Thursday, November 27, 2014

New Mining Project At 10 Year Low in Australia

Expansion plans by Australian mining companies have hit a 10-year low due to falling minerals prices, according to a new government report released Wednesday.

In the six months to October, just three new projects worth 597 million Australian dollars (510 million U.S. dollars) reached the committed stage, the lowest number and value of projects in a decade, the Bureau of Resources and Energy Economics (BREE) said.

“Declining commodity prices have continued to weigh on investment decisions with many developers revisiting project feasibility studies amid weaker than expected prices,” the bureau said in a statement.

Prices of coal are the lowest in more than half a decade, and iron ore is down 48 percent this year.

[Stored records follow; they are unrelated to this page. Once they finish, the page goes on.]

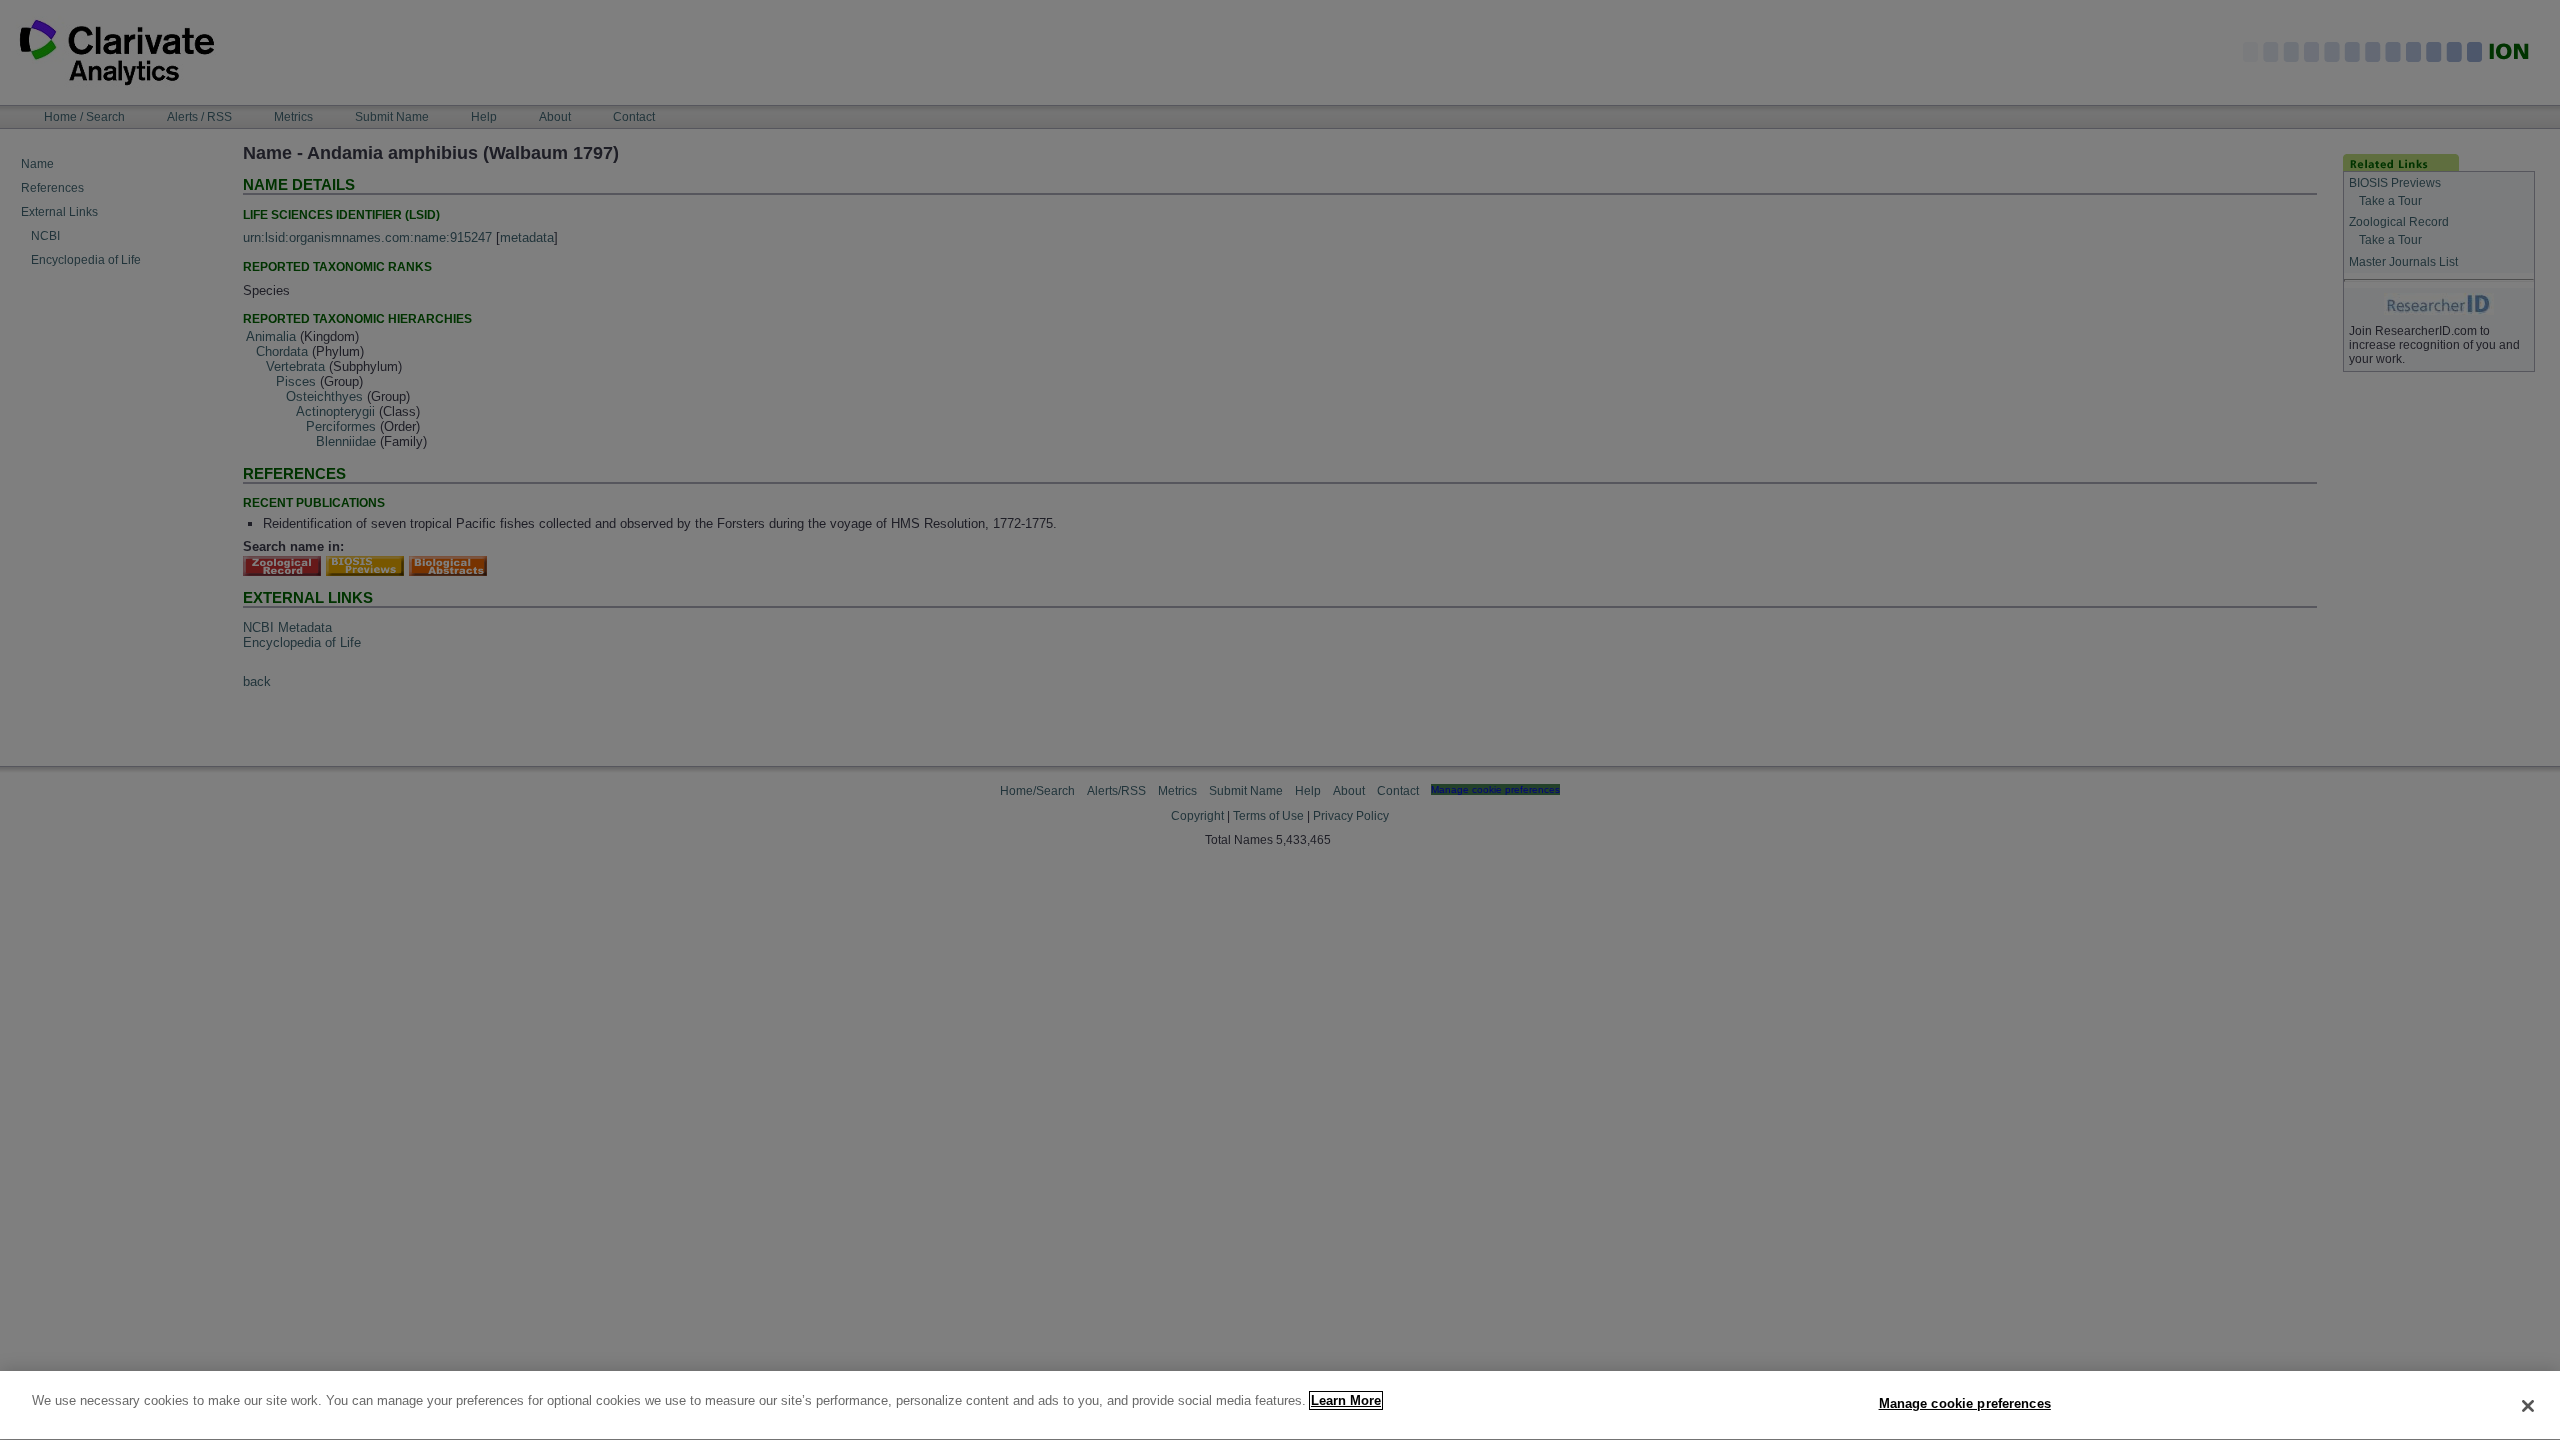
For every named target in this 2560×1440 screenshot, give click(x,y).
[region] (1280, 1405)
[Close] (2528, 1406)
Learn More (1346, 1400)
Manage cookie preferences (1965, 1403)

Oil and copper prices have slipped 25 percent and 11 percent, respectively.

To offset the minerals decline, there has been a gas-investment boom after the discovery of vast quantities of resources off Australia’s north-western coastline.

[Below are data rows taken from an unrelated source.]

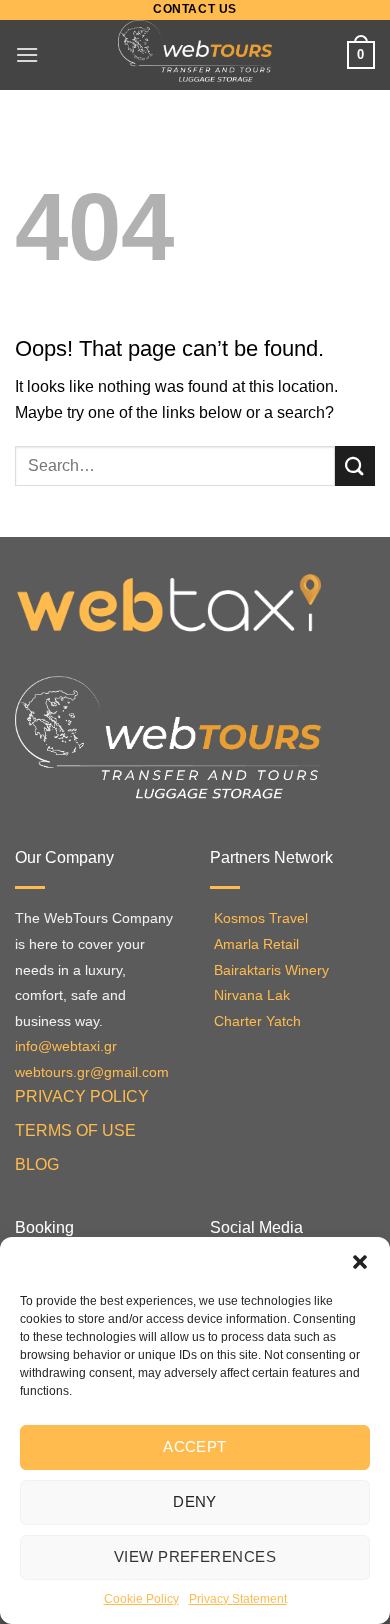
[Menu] (27, 54)
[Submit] (355, 465)
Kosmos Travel (261, 918)
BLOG (37, 1164)
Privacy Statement (238, 1599)
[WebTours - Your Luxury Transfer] (195, 55)
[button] (360, 1262)
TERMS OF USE (75, 1130)
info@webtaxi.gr (66, 1046)
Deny (195, 1501)
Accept (195, 1446)
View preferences (195, 1556)
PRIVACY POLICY (82, 1096)
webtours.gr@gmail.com (92, 1072)
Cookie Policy (141, 1599)
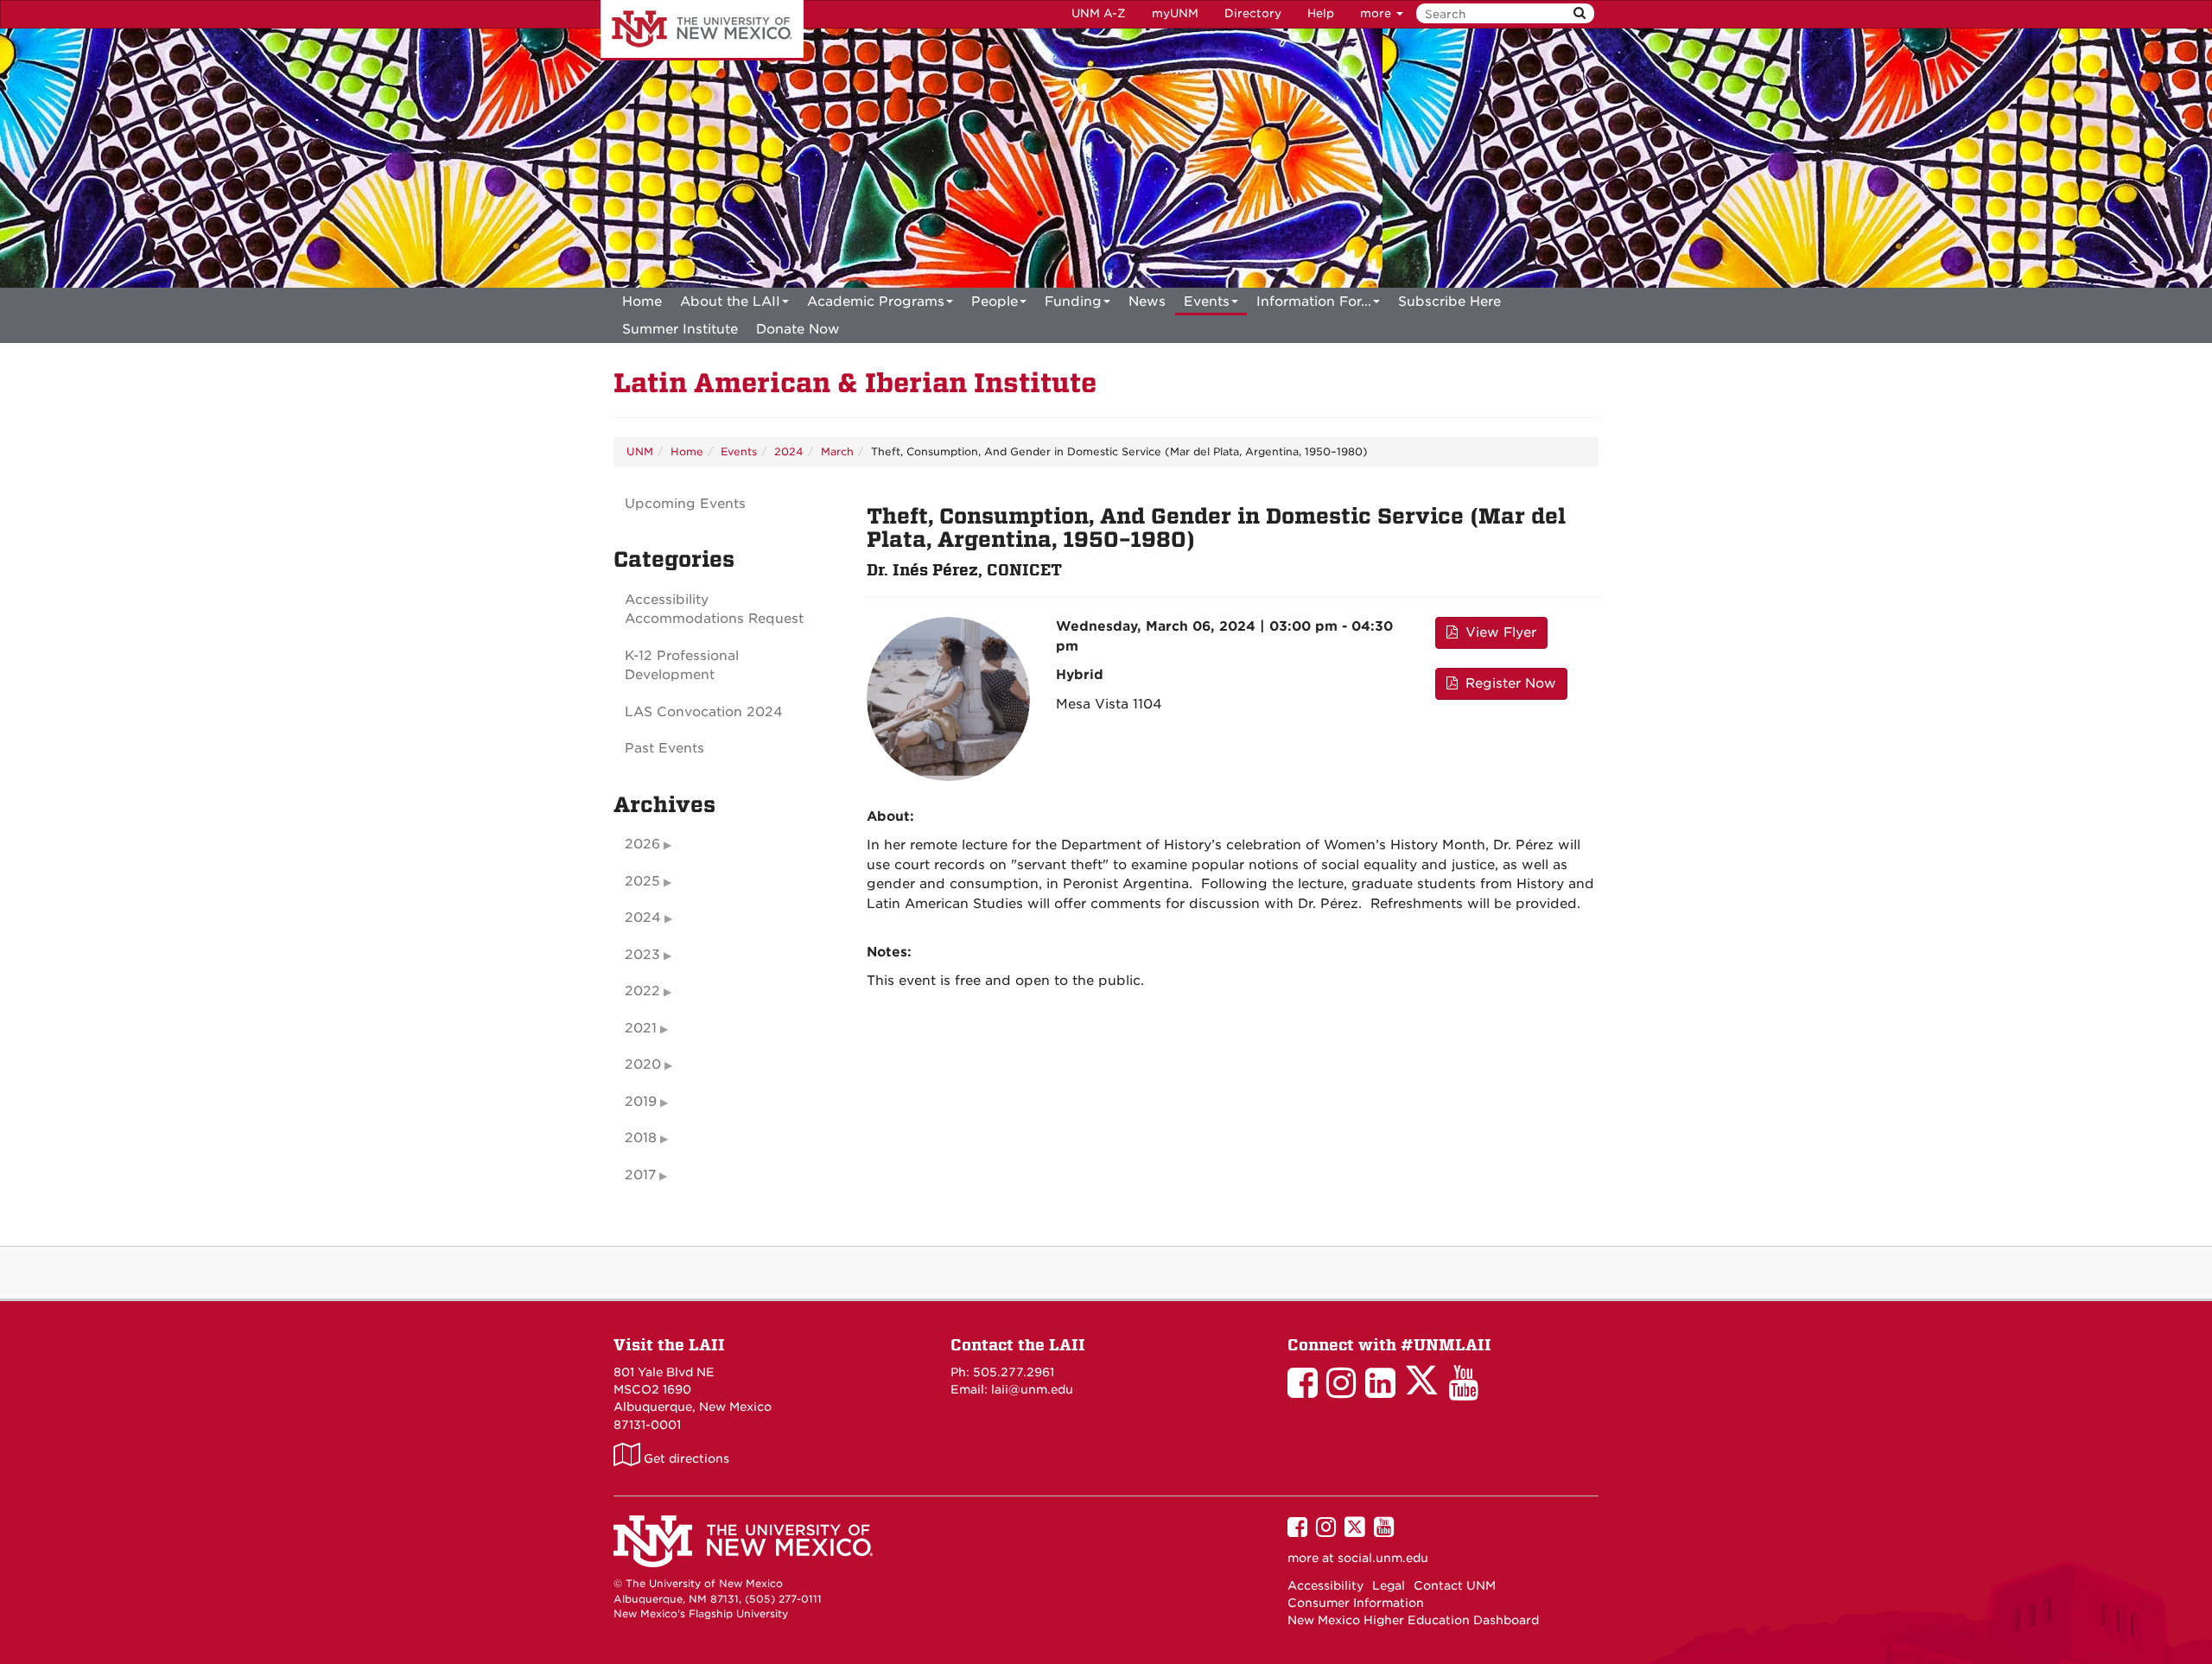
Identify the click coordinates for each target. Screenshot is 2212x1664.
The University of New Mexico (702, 30)
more (1377, 13)
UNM (639, 451)
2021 (641, 1028)
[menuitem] (642, 301)
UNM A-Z (1098, 13)
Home (642, 301)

The find has Australia on course to overtake Qatar as the world ‘s biggest exporter of LNG by the end of the decade. “Investment in the Australian resources and energy sector is projected to moderate in the medium term as the large LNG projects are completed,” the report said. “Projects currently progressing through the development pipeline are unlikely to be of a scale sufficient to offset the reduction in investment associated with the completion of the ‘mega’ LNG projects.”